----- EXTRACTED ENTRIES

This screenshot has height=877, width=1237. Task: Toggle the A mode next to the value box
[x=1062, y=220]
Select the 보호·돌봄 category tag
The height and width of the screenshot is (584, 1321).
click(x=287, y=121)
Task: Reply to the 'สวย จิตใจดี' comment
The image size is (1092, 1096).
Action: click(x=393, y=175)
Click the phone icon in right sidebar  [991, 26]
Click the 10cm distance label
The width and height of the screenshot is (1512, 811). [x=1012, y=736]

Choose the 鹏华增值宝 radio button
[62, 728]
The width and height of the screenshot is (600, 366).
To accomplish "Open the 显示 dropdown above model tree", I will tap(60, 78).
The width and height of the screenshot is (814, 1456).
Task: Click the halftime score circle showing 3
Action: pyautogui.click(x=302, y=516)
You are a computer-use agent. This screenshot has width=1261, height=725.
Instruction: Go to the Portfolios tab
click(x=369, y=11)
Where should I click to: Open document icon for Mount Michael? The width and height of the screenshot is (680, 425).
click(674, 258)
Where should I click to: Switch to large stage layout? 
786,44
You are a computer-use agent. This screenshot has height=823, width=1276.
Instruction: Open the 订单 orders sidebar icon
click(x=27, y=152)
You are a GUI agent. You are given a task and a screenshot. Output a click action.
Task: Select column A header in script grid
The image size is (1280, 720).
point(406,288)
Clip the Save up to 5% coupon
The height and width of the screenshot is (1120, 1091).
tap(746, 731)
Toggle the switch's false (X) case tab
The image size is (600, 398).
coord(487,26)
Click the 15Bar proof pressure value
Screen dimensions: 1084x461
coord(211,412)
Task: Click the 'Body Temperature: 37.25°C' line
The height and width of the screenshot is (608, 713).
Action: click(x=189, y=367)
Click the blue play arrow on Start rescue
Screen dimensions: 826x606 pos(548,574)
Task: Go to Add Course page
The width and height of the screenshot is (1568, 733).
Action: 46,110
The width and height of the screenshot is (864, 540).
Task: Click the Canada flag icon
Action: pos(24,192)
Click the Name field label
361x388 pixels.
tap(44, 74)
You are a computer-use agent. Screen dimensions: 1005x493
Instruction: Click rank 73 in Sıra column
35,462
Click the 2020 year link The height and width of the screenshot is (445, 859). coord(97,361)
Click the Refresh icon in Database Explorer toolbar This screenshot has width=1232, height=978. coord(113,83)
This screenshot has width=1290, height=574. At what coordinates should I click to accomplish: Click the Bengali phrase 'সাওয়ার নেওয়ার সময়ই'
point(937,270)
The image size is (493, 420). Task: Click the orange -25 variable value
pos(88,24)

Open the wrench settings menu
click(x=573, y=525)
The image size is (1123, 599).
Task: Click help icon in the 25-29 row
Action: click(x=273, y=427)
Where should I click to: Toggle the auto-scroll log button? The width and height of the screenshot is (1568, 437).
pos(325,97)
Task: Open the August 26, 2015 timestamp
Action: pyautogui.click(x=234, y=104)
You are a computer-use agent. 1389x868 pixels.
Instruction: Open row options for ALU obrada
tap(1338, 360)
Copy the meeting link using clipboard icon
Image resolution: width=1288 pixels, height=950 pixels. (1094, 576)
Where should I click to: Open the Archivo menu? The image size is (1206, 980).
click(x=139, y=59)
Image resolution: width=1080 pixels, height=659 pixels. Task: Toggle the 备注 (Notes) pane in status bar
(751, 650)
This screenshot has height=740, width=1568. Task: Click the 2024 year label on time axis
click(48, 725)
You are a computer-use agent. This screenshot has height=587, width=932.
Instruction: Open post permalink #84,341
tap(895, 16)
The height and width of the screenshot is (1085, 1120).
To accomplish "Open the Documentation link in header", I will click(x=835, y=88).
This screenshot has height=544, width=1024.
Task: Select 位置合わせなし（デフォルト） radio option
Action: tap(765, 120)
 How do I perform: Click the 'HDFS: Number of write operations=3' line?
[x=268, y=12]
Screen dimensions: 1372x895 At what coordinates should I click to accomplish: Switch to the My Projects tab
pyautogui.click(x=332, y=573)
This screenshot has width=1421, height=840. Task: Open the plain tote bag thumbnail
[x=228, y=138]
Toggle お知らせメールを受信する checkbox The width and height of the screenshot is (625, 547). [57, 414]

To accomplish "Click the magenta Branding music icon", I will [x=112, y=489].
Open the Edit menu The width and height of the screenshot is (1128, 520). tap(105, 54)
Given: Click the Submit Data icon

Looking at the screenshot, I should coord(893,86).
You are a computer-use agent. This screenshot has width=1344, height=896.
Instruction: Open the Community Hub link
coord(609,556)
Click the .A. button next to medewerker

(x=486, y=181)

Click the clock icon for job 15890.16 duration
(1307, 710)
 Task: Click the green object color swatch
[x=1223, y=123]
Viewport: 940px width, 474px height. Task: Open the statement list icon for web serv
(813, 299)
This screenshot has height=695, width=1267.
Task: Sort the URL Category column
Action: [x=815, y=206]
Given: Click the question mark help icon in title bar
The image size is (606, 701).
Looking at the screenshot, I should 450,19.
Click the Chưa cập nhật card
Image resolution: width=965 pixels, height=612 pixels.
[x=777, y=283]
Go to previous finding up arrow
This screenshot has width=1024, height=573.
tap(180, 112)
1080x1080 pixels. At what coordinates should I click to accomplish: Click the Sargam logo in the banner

----------

Gather all lines from the listing above in which "computer" occurs.

You are a computer-use agent. This screenshot has width=1261, height=725.
You are a computer-use agent. This screenshot has height=823, width=1276.
You are a computer-use agent. Screen dimensions: 1005x493
You are a computer-use agent. 1389x868 pixels.
You are a computer-use agent. This screenshot has height=587, width=932.
You are a computer-use agent. This screenshot has width=1344, height=896.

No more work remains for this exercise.